Crackdown: Operation targets do-it-yourself movement. Court keeps Irvine company shuttered.

March 12, 1997|JAMES S. GRANELLI | TIMES STAFF WRITER

An Orange County travel company that federal regulators closed last week is the first of about two dozen such operations nationwide that the Federal Trade Commission is trying to shut down, the agency disclosed Tuesday.

The sweep, dubbed Operation Trip Up, is the FTC's response to travel industry complaints that the fast-growing do-it-yourself movement is rife with fraud and deception and consists simply of mills that churn out little more than travel identification cards.

The FTC, with help from officials in 26 states, has quietly obtained temporary court orders against a number of other companies.

"It's a massive coordinated effort," Bonnie Jansen, an FTC spokeswoman, said of the sweep. "The idea is to crack down on those perpetrating a substantial amount of fraud. You will see more card mills as well as other different kinds of cases. And a lot will be from California."

The agency plans to detail its actions Thursday at a conference on travel fraud in Los Angeles, said Eileen Harrington, associate director of the FTC's consumer protection bureau.

On Tuesday, the FTC won a preliminary injunction that keeps World Class Network in Irvine closed for two more weeks, though the new order does allow an affiliated company to resume operations.

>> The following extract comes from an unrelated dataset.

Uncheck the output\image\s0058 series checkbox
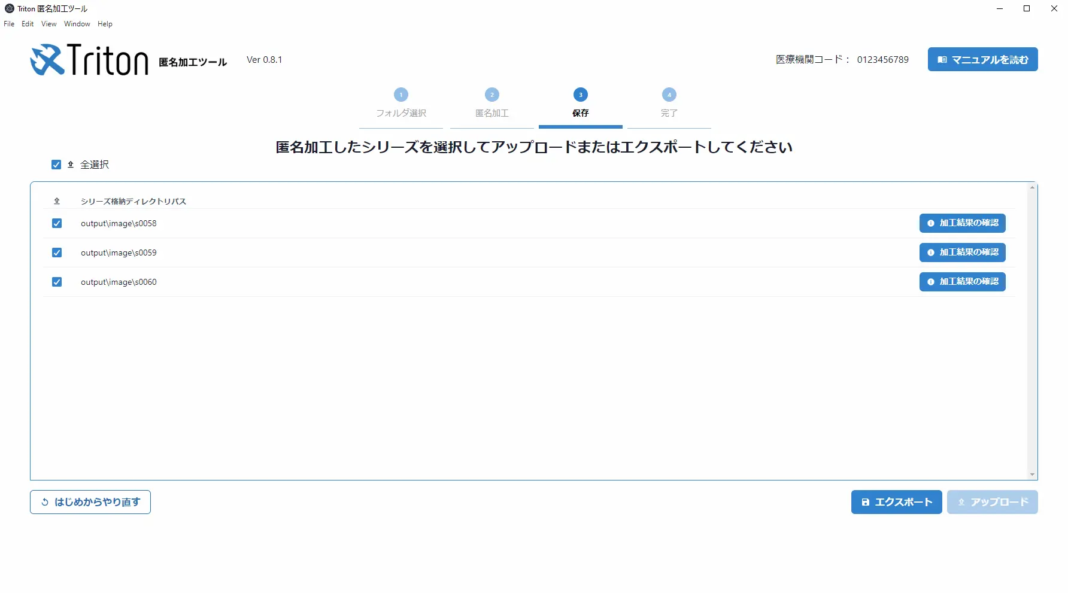This screenshot has height=593, width=1068. 56,223
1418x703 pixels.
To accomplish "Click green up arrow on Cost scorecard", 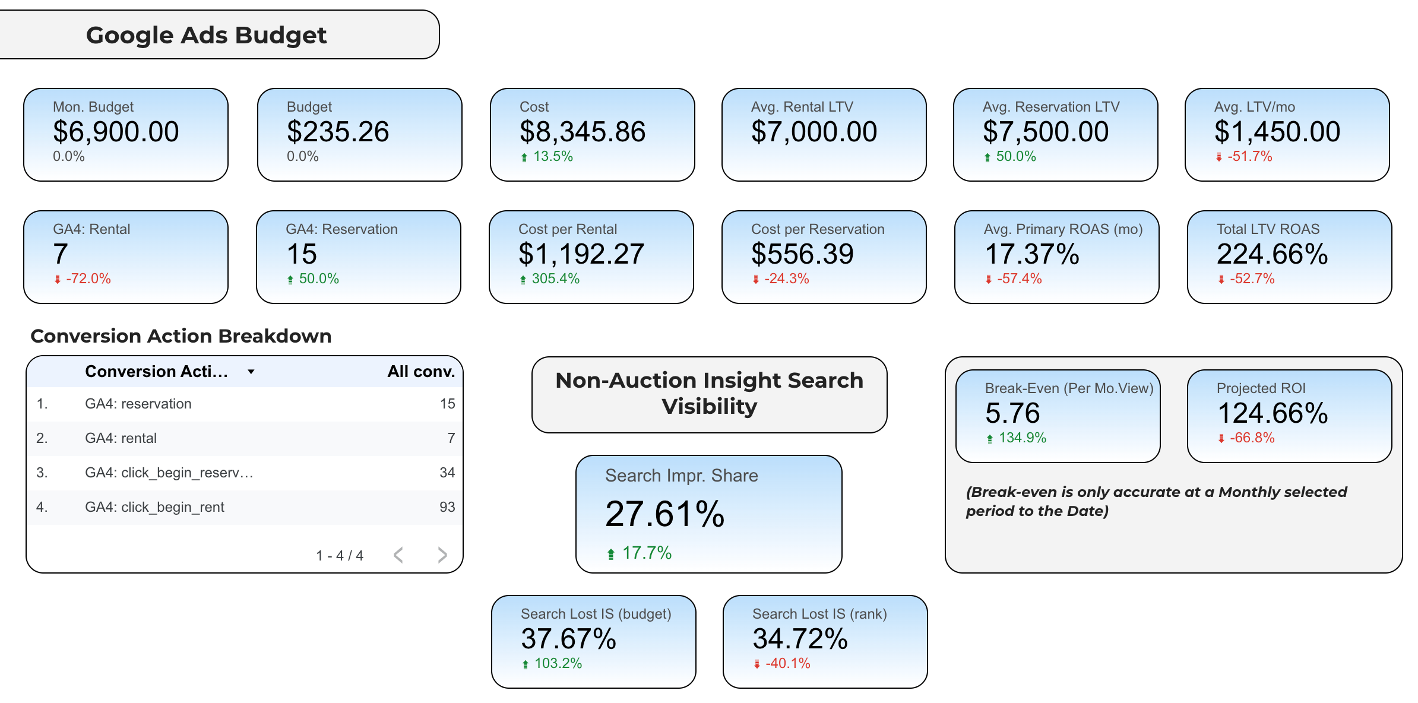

World Class Network, which sold training kits to would-be travel agents, was the first to be closed after the FTC won a temporary order Feb. 28. The agency alleges that the company deceived customers by selling travel kits for up to $495 each with false promises of discounts, travel upgrades and six-figure incomes they could earn.

The World Class case put 180 employees out of work last week.

Times staff writer Marla Dickerson contributed to this report.